(SOURCE INFORMATION begins)

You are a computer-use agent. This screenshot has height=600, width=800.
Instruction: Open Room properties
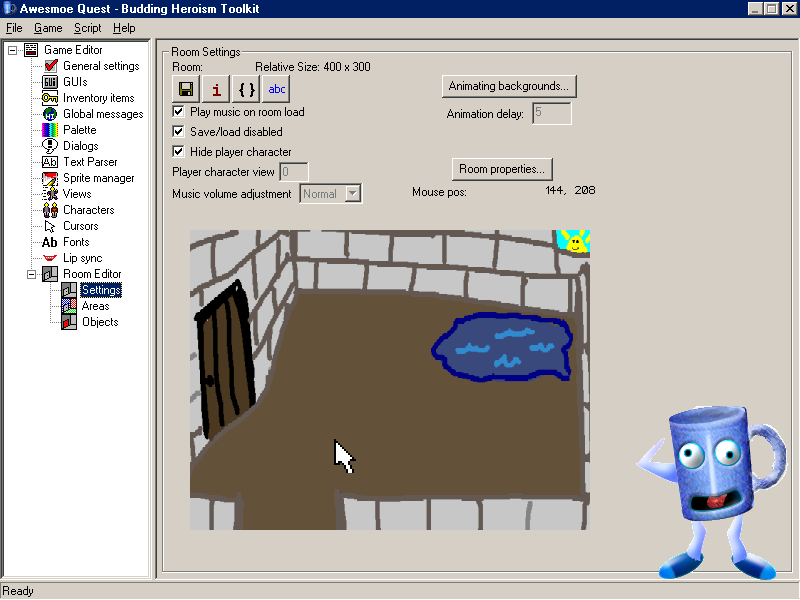pos(502,168)
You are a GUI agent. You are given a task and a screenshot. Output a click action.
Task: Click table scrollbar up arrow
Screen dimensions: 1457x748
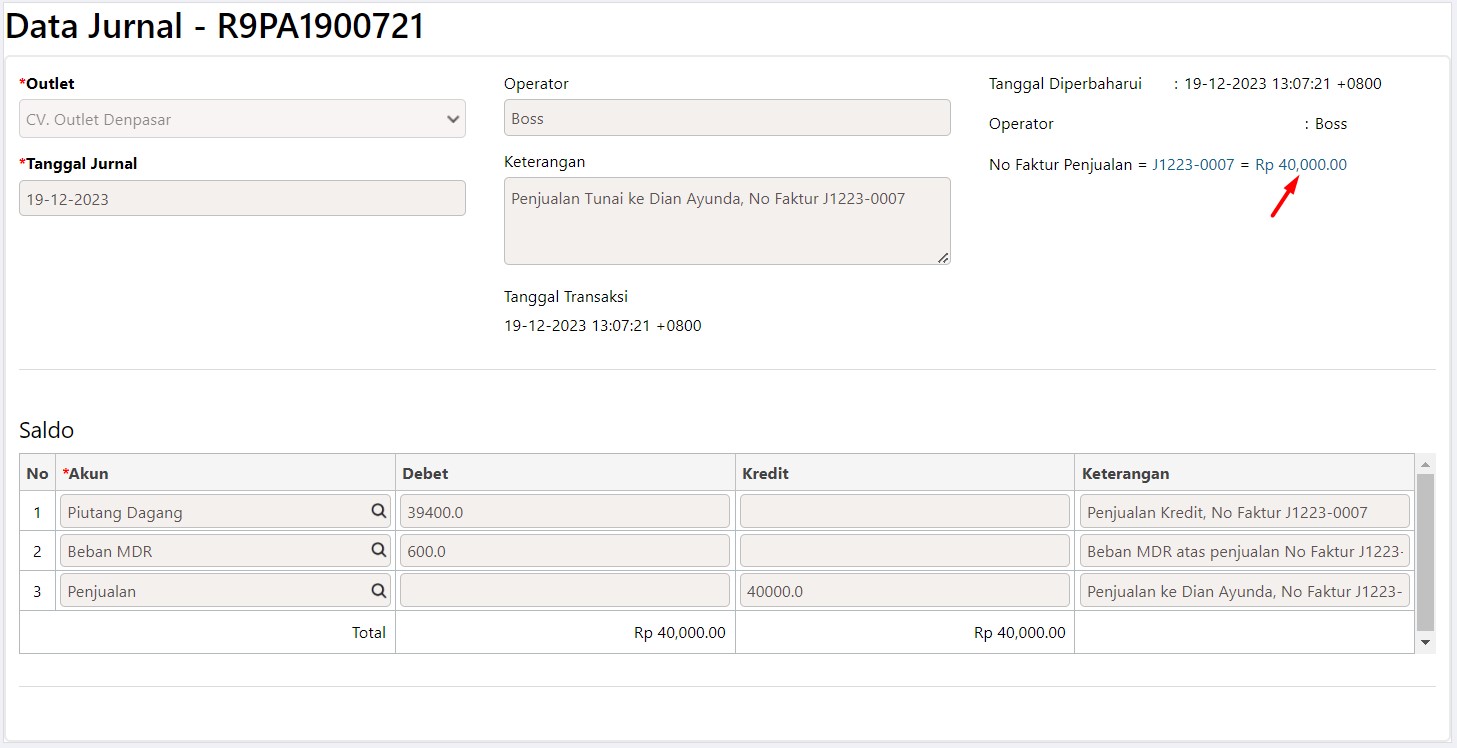pos(1426,465)
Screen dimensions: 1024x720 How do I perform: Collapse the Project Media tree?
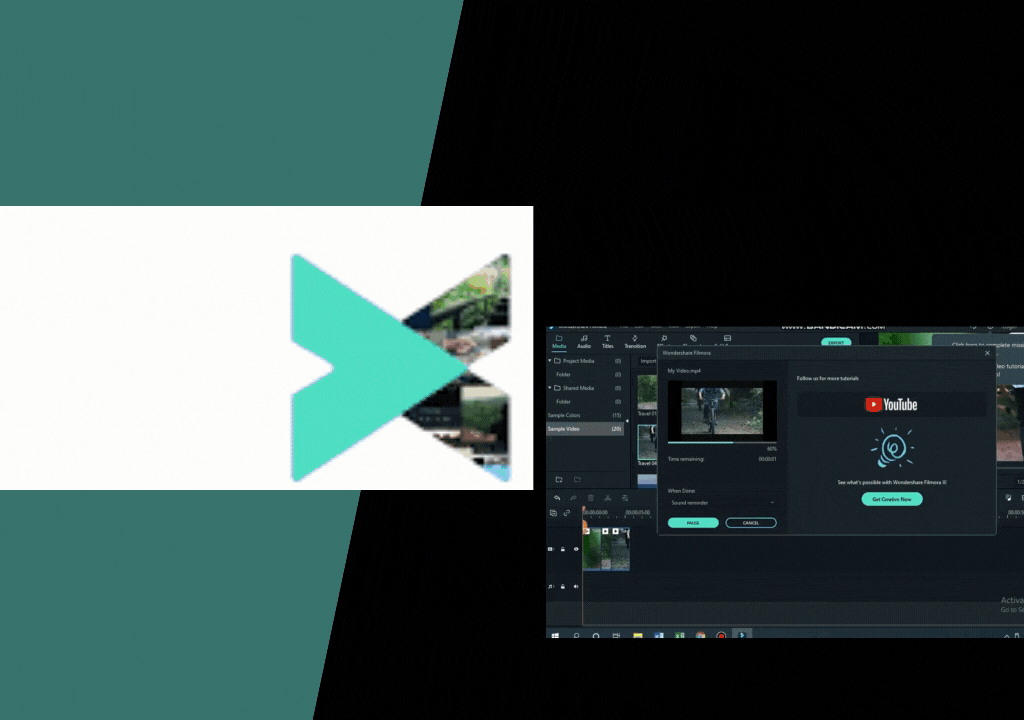coord(549,361)
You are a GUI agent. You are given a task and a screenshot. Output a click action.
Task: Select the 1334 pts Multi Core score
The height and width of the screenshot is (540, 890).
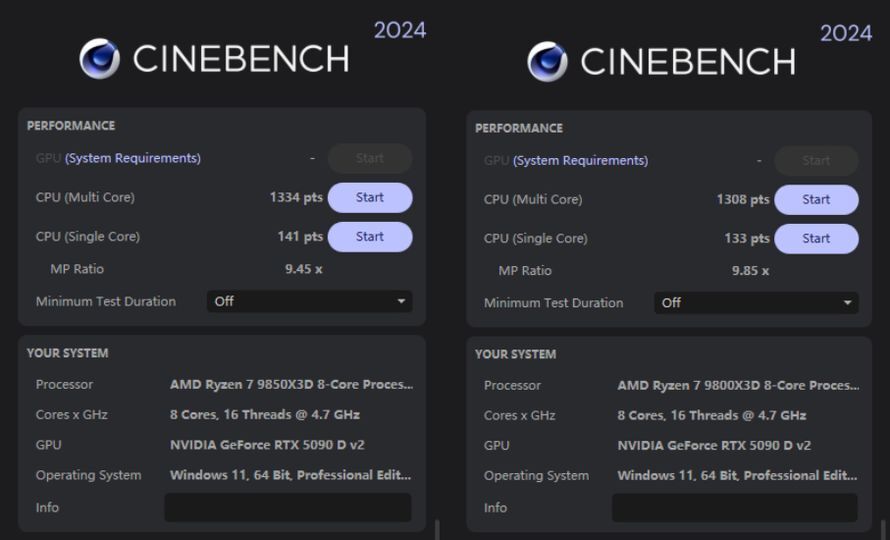pyautogui.click(x=296, y=198)
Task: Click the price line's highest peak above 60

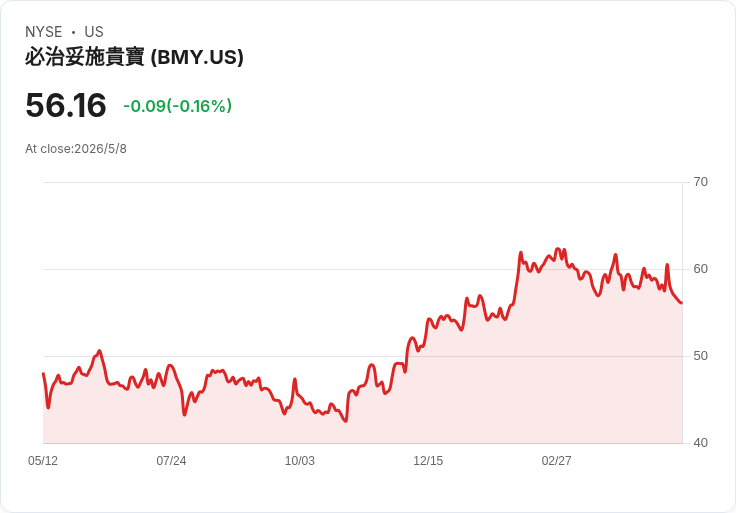Action: (558, 249)
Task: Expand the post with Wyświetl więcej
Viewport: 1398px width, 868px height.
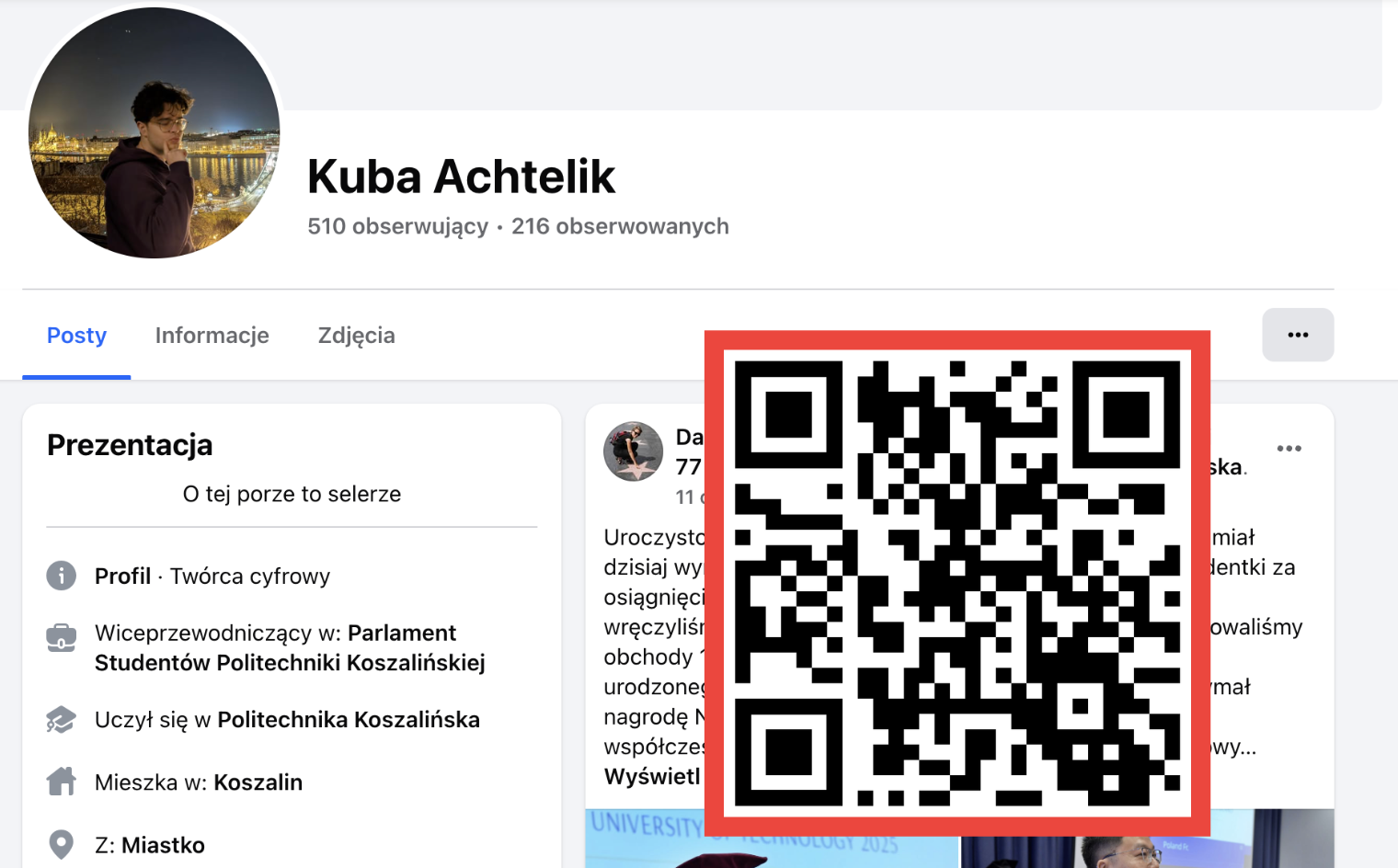Action: (653, 776)
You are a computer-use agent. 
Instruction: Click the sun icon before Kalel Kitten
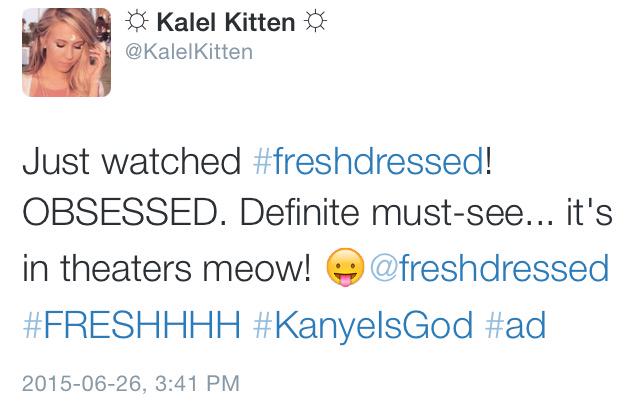click(x=136, y=22)
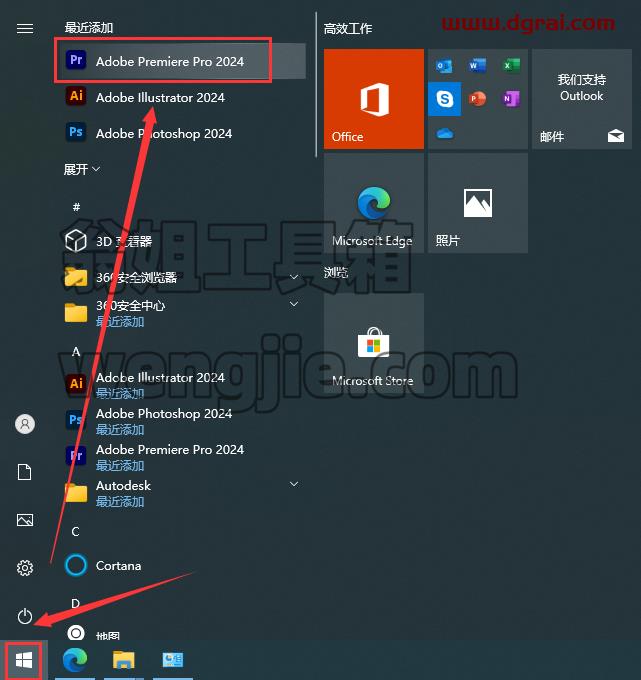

(SOURCE INFORMATION ends)

■ **EXERCISE DESCRIPTION**: Print only the lines running from the one containing "Viewport: 1398px width, 868px height." to the end of the data above, exactly; include no pictures.

■ **EXERCISE RESPONSE**:
Viewport: 1398px width, 868px height.
Action: (653, 776)
You are a computer-use agent. 
Instruction: Click the sun icon before Kalel Kitten
click(x=136, y=22)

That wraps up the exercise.